Return verbatim the line containing "Task: Toggle left" together with all lines that follow it, through the end of the records.

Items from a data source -
++++++

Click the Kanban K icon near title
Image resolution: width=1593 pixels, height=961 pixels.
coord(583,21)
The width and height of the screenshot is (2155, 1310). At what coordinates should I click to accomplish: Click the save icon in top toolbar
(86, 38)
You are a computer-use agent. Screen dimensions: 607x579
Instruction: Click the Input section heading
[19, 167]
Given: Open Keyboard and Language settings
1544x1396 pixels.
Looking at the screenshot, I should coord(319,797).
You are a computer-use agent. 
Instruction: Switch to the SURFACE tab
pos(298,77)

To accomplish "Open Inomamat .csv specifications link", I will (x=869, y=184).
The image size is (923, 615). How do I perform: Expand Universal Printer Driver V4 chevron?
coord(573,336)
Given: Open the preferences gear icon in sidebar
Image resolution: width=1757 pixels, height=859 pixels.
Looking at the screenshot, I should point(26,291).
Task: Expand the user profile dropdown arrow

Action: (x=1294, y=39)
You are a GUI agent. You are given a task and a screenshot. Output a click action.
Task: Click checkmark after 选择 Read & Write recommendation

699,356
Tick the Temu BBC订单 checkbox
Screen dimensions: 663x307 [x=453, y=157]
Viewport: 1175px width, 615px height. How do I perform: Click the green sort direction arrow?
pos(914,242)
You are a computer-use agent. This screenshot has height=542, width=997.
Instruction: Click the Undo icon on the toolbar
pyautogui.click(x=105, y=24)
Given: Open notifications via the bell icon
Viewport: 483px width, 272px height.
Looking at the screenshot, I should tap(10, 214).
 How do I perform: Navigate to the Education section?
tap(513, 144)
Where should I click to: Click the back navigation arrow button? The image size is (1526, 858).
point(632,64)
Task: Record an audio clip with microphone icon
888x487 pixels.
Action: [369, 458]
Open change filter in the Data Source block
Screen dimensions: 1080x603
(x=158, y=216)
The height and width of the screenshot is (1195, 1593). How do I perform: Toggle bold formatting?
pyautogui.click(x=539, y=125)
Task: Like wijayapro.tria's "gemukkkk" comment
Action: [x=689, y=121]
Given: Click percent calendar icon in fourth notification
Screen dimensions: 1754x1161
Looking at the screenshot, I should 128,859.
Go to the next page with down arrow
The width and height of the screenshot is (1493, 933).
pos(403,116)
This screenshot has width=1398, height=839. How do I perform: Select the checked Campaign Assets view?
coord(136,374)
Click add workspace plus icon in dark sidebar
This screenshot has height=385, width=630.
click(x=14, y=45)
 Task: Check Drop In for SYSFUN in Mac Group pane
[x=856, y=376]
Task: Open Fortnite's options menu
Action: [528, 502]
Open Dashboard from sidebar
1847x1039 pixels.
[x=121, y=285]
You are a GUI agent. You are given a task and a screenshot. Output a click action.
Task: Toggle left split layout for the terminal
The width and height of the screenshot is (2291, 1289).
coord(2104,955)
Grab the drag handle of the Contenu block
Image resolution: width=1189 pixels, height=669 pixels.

++++++

Exercise response -
Task: Toggle left split layout for the terminal
The width and height of the screenshot is (2291, 1289).
coord(2104,955)
Grab the drag handle of the Contenu block
Image resolution: width=1189 pixels, height=669 pixels.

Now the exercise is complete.